Yes, my older daughter had an early offer from Durham but it was for music, which is not particularly oversubscribed, her predicted A level grades were quite a bit higher than their standard offer, and her practical music grades were also higher than their expectations, so I imagine she was a pretty safe bet.

goodbyestranger · 04/04/2018 12:22

It's the same for very oversubscribed subjects too though Fifthtimelucky.

Needmoresleep · 04/04/2018 12:58

"Durham is only really slow if you're near the bottom of the queue"

Yes and no. For some subjects in some places the queue can be pretty long, which is why I suggested OP check the applicant to place ratio. If there are, say, 13 applicants to a place and your DC is held waiting for a decision till Easter, they have probably done well.

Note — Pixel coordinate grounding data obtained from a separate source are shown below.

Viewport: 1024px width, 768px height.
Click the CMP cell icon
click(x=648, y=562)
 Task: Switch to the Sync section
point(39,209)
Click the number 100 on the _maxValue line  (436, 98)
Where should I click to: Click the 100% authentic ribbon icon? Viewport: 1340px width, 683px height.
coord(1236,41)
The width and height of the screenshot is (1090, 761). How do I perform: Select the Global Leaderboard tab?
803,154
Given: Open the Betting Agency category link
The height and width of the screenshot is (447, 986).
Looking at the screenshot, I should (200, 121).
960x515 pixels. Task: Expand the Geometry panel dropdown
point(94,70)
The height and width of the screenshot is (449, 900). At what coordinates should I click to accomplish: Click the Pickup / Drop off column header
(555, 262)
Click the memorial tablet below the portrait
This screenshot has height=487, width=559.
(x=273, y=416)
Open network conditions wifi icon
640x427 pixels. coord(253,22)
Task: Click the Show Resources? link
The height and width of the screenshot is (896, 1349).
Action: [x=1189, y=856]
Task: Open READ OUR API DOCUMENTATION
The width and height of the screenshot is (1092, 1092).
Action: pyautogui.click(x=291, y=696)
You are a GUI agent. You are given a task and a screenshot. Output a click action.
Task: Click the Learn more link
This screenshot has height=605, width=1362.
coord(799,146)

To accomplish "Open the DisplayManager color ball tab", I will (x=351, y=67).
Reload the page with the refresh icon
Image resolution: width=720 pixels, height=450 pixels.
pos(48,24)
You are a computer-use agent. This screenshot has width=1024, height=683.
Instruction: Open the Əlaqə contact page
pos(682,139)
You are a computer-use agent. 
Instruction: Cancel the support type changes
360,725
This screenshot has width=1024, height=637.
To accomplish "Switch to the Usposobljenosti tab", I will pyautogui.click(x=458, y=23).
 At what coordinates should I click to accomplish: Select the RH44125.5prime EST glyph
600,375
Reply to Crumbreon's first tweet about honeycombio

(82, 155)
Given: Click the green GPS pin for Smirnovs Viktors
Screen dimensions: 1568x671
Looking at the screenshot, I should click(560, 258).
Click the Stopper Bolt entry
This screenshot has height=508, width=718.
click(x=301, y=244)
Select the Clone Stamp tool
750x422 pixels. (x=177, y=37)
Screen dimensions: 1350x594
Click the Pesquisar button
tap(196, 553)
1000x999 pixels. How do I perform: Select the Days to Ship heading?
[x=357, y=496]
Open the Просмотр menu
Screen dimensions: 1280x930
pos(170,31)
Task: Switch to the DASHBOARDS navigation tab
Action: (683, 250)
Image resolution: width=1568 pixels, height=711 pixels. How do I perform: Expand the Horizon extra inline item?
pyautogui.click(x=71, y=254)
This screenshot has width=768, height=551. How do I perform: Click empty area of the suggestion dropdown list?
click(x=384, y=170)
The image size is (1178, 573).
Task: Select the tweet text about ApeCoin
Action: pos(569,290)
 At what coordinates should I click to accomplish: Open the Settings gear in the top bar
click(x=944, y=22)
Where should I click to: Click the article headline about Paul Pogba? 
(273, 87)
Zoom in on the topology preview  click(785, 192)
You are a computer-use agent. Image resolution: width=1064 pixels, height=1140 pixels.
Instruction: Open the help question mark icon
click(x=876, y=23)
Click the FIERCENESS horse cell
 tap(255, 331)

"Plenty of DC get offers before Christmas or just after it, across all subjects. "

But again this depends on subjects and where they are applying. And often the ones kept waiting are those who narrowly missed Oxbridge., or those who are applying for the oversubscribed courses popular with DC who narrowly miss Oxbridge.

I accept that most dont have this problem, but OP was not suggesting this. When it happens, it is really tough on the applicant. All their friends are booking accommodation and getting stuck into revision, whilst mine were still waiting on three replies each.

It worked out fine for us, and I hope the same is true for OP's DS. I got my sort-of revenge moment. Warwick waited till March to give DS a weird Tesco substitution offer. DS is now deciding on which funded PhD offer to take up. There was no interest at all in applying to Warwick. Far too low down the rankings.

goodbyestranger · 04/04/2018 13:18

But my comment was Durham specific Needmoresleep, I was talking about applicants to Durham.

Needmoresleep · 04/04/2018 13:24

Sure, but as far as I can tell sought-after Universities with over-subscribed courses behave in much the same way, using the gathered field approach. I don't see anything particularly unqiue with the Durham approach and suspect that had DS applied there he would also have had to wait until the University had a clearer idea of numbers.

But happy to be corrected.

goodbyestranger · 04/04/2018 13:58

There can't be a true gathered field approach for the popular courses at popular Non Oxbridge unis for as long as they dish out pre-Christmas offers! Which they do!

goodbyestranger · 04/04/2018 13:58

Or even non Oxbridge!

goodbyestranger · 04/04/2018 14:00

Anyhow, fact remains that it must be not just tough but massively tough if a DC hasn't got any offer until March or only an offer which they're not enthused by. Happily that doesn't seem to be the case for OP's DS.